September 16, 2010 (CHICAGO)

Erasing the Distance is a non-for-profit theatre company that travels around educating and advocating serious mental health issues.

Five years ago actress and director Brighid O'Shaughnessy started 'erasing the distance.'

"I had some people really close to me who were struggling with mental illness and at the time I didn't know very much about it, you know, I had known people with mental illness but I didn't know really what to do about treatment. I didn't know about recovery. When it was happening to me I felt embarrassed and I felt really afraid and I was just nervous about telling people because I didn't know how they would respond," said O'Shaughnessy.

Ensemble members feel this is a rare opportunity to utilize their talent as well as learn about mental illness, as Maura Kidwell says.

"I knew virtually nothing about mental illness going into working with this group and I learned that, I mean I was shocked by the fact that one in four people in any given year is going to experience mental illness…It 's also prompted me to ask questions about mental illness of my family and got me to learn about the history of my family's mental health too," said Kidwell.

Meredith Siemsen is another actress whose awareness on mental illness has changed.

"I didn't know anything about depression.
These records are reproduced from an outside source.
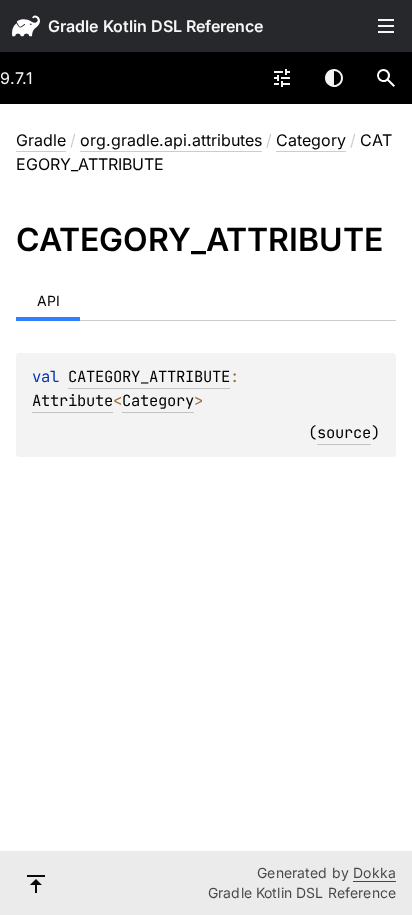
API (48, 300)
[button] (386, 78)
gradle (73, 26)
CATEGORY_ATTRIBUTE (149, 376)
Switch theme (334, 78)
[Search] (386, 78)
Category (311, 140)
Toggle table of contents (386, 26)
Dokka (374, 872)
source (344, 432)
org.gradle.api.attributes (171, 140)
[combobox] (282, 78)
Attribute (72, 400)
I didn't know what bipolar was. I didn't know some of the basic, basic stuff and I think that's the case for most of us," said Siemsen.
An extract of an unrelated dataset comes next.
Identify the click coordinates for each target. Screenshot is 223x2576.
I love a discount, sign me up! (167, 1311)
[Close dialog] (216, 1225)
The theatre company reaches out to a number of groups.

"I would say out primary audience are high school and college students, mainly because 50 percent of people with mental illness get their first episode around 14 and 75 percent do by age 24, so that's a really critical time to reach them with this information so they don't wait 10 to 15 years before they do something about it," said O'Shaughnessy.

"To me, it's about erasing the distance between people with illness and people without. It's instead of there being a chasm where people say, okay, you have schizophrenia, you're over there, instead of saying you have schizophrenia and maybe we're a little closer than I thought we were before," she said.